ARAME FARPADO: 1 - POEIRA PARA OS OLHOS: Já se sabe que os tempos não estão para liberdades. Ainda assim, surpreende-me que ninguém esteja muito ralado com a suspensão dos Acordos de Schengen pela França. Por várias razões. Em primeiro lugar, porque não devemos olhar para aquela decisão como meros observadores externos, que comentam actos alheios: Portugal é Parte na Convenção de Aplicação do Acordo de Schengen. Uma convenção cria direitos e obrigações e, até ao momento, os cidadãos portugueses tinham direito a entrar em França sem estar sujeitos a controlos fronteiriços (obviamente, desde que não viessem de fora do Espaço Schengen). O que significa que a decisão da França afecta a liberdade de circulação dos cidadãos portugueses. Seguidamente, há que saber se ela foi tomada de acordo com o que se prevê na Convenção de Aplicação (art. 2º, nº 2), onde, de facto, se permite a reintrodução temporária dos controlos fronteiriços por razões de "ordem pública ou de segurança nacional". A este propósito, é elucidativo o soundbyte emitido por Sarkozy: "se não reforçarmos os controlos nas fronteiras quando cerca de 50 pessoas são mortas em Londres, não sei quando o faremos". Sim, esta justificação é muito apelativa na sua manhosa simplicidade. Mas se a olharmos mais detidamente, vemos que: 1) a França não reintroduziu os controlos fronteiriços no 11 de Março, onde morreu mais gente, mais perto, e não parece que isso lhe tenha trazido grandes problemas; 2) o problema da França com as bombas de Londres não parece ser maior do que o (ou diferente do) dos restantes países europeus - pode até ser menor, atendendo à sua política externa relativamente ao Iraque e ao conflito israelo-palestiniano; 3) é uma manipulação levantar o medo contra o que vem de fora a propósito de atentados cometidos por quem era de dentro; 4) ninguém no seu perfeito juízo acredita que os controlos fronteiriços sejam um meio eficaz de evitar a entrada de terroristas daquele calibre. De maneira que a França, dando rédea solta ao pior da sua tradicional pulsão isolacionista, acaba de violar, com o beneplácito dos restantes Países, os deveres que assumiu na Convenção de Aplicação de Schengen. Claro, há sempre quem se sinta mais seguro por ter de mostrar o passaporte quando vai comprar caramelos a Fuentes d'Oñoro.

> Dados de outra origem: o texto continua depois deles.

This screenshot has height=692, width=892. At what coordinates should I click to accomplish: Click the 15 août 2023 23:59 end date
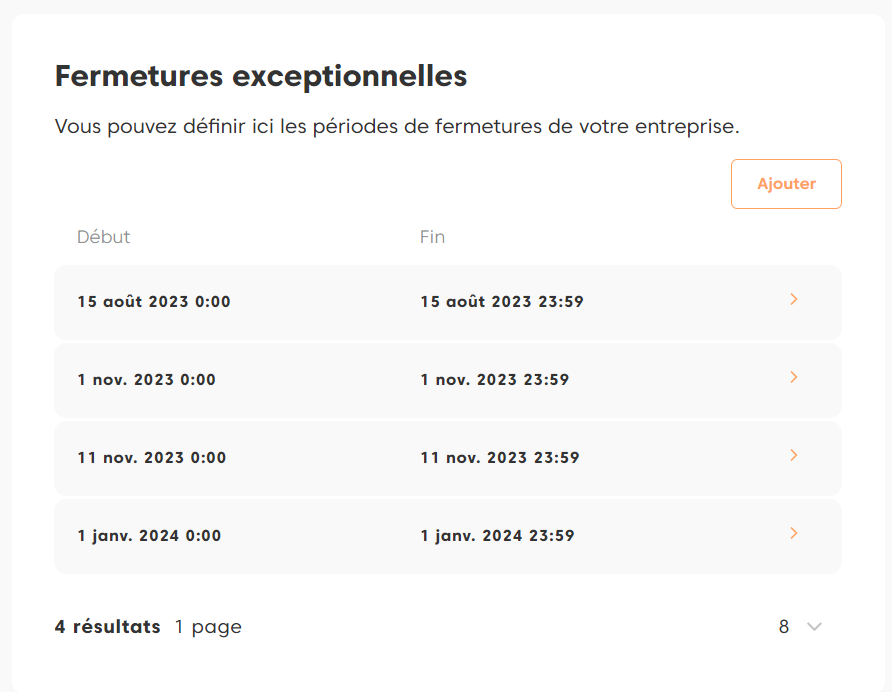pyautogui.click(x=502, y=301)
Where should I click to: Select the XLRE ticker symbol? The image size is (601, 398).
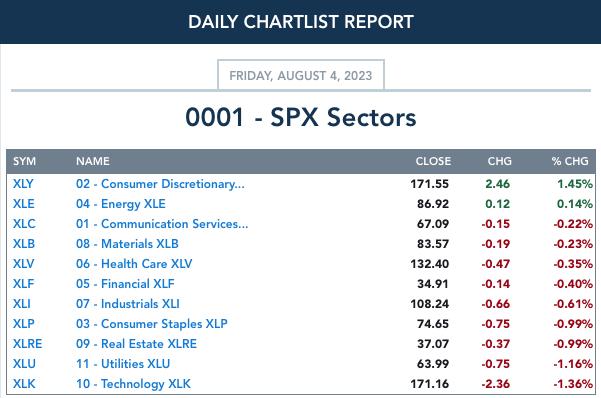click(27, 344)
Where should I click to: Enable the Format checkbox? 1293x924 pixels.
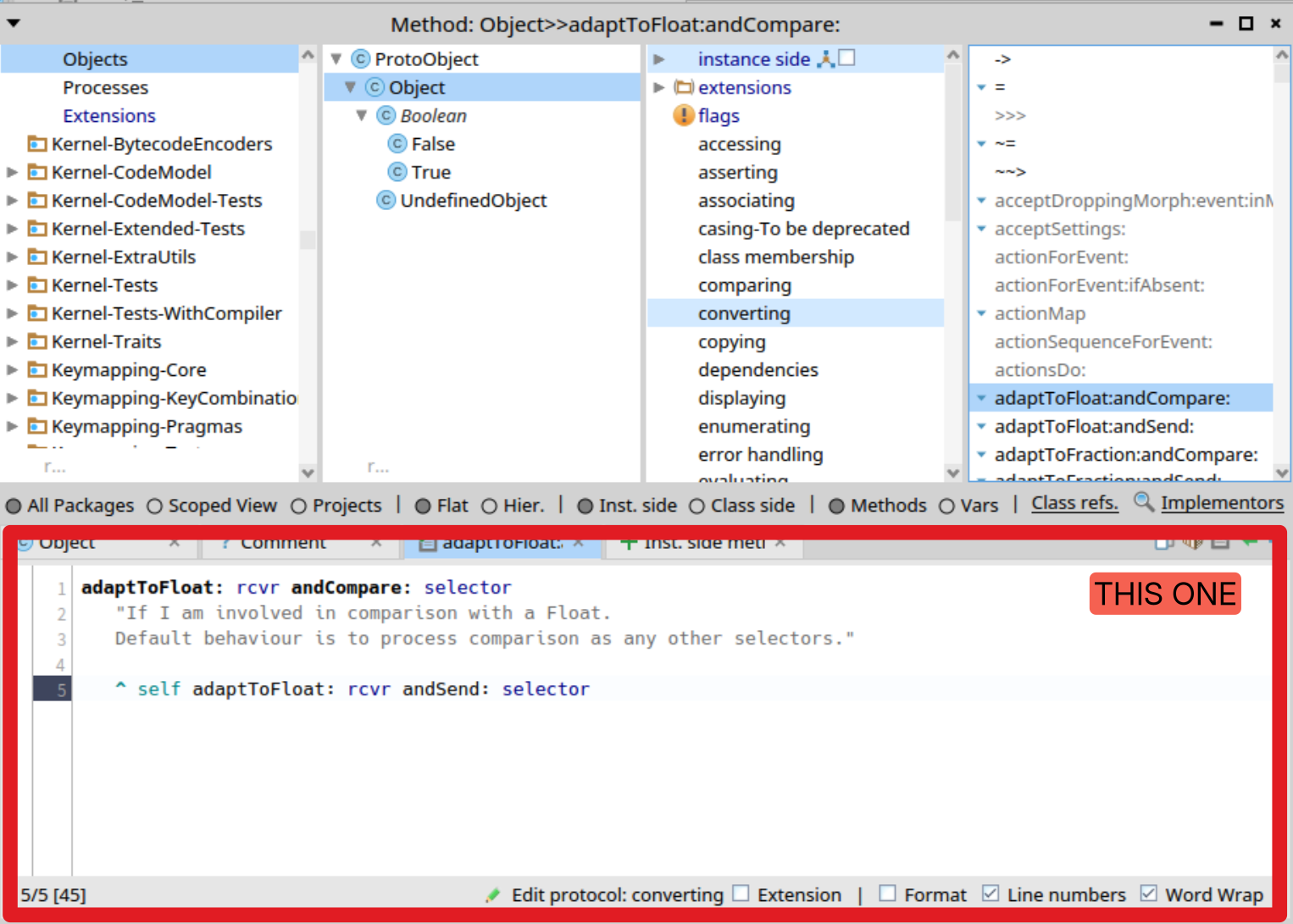click(887, 894)
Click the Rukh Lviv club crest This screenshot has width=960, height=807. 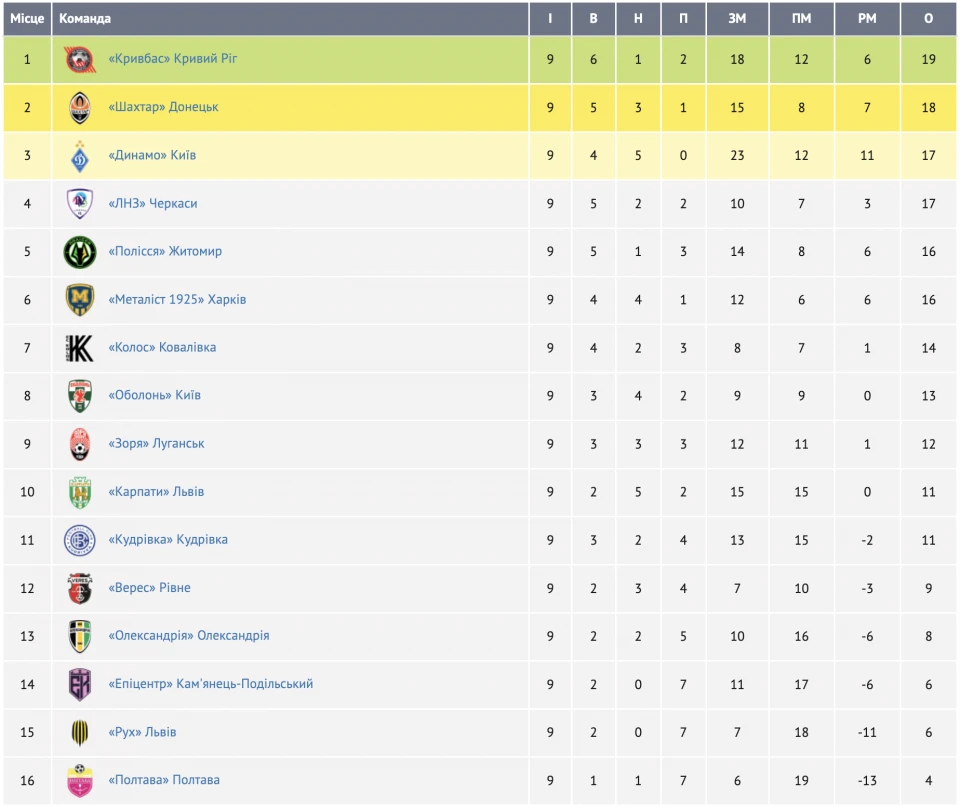tap(80, 733)
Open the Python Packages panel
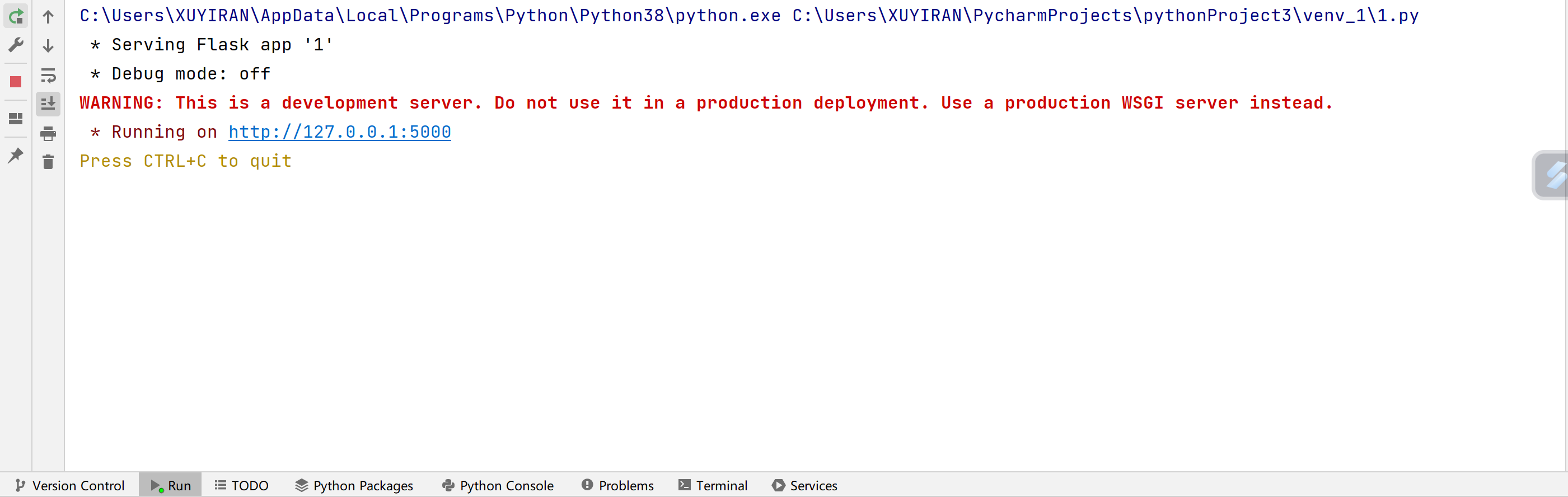This screenshot has width=1568, height=497. (x=354, y=485)
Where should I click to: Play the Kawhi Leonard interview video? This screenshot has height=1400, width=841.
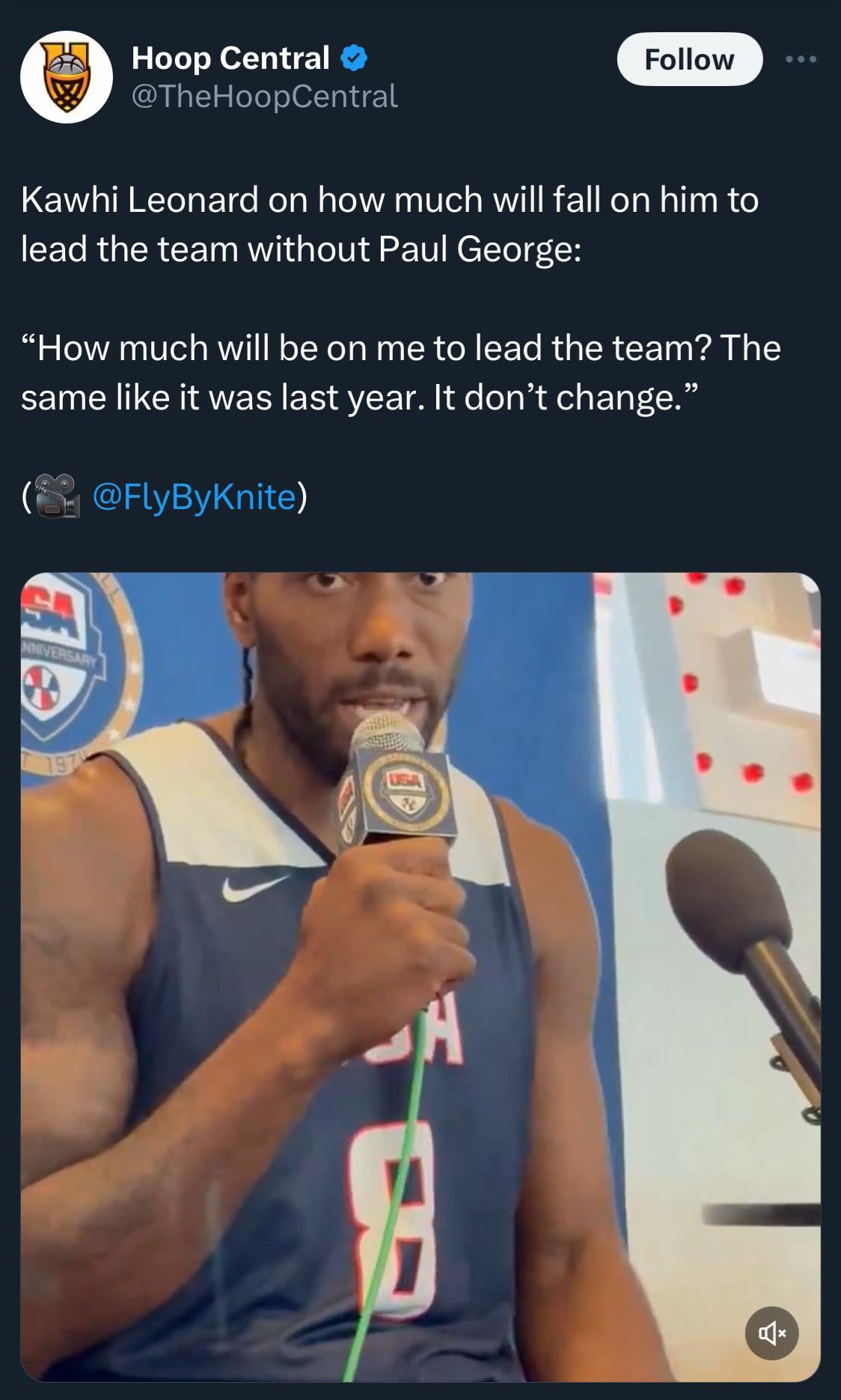click(x=420, y=977)
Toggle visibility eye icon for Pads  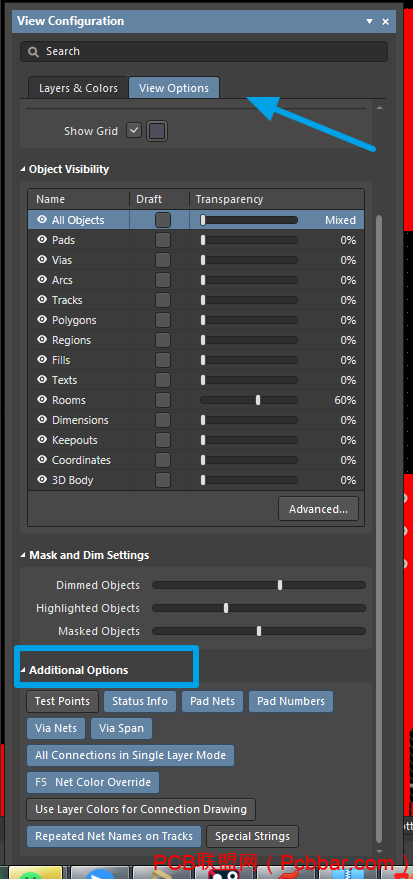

PS: A suspensão da liberdade de circulação não implica a suspensão do Sistema de Informação Schengen (SIS), que continua a funcionar em pleno. Obviamente.
Sarkozy gosta de soundbytes sonantes e afirmações bombásticas (v.g., ainda há pouco tempo afirmou que um juiz - que deixara sair em liberdade condicional um sujeito que "aproveitou" a liberdade para cometer um homicídio - teria de "pagar pelo seu erro"). E tem-se mostrado exímio em piscar o olho à extrema-direita. Conjugue-se o empenho de Sarkozy na evidente pré-campanha para as presidenciais de 2007 com o clima "anti-europeu" (nas suas mais disparatadas manifestações e contra-reacções, que já envolvem outdoors de canalizadores polacos e agora, ao que parece, de enfermeiras...) e a suspensão de Schengen deve parecer mais um fait-divers aos franceses (ou estão à espera dos outdoors pró-Schengen...). E os outros Estados - que, na prática, são quem irá sofrer as consequências (via seus cidadãos)? Nas ondas de choque do "não", temem criar mais anti-corpos gauleses? É nestas alturas que se sente a falta dos ingleses...et pour cause.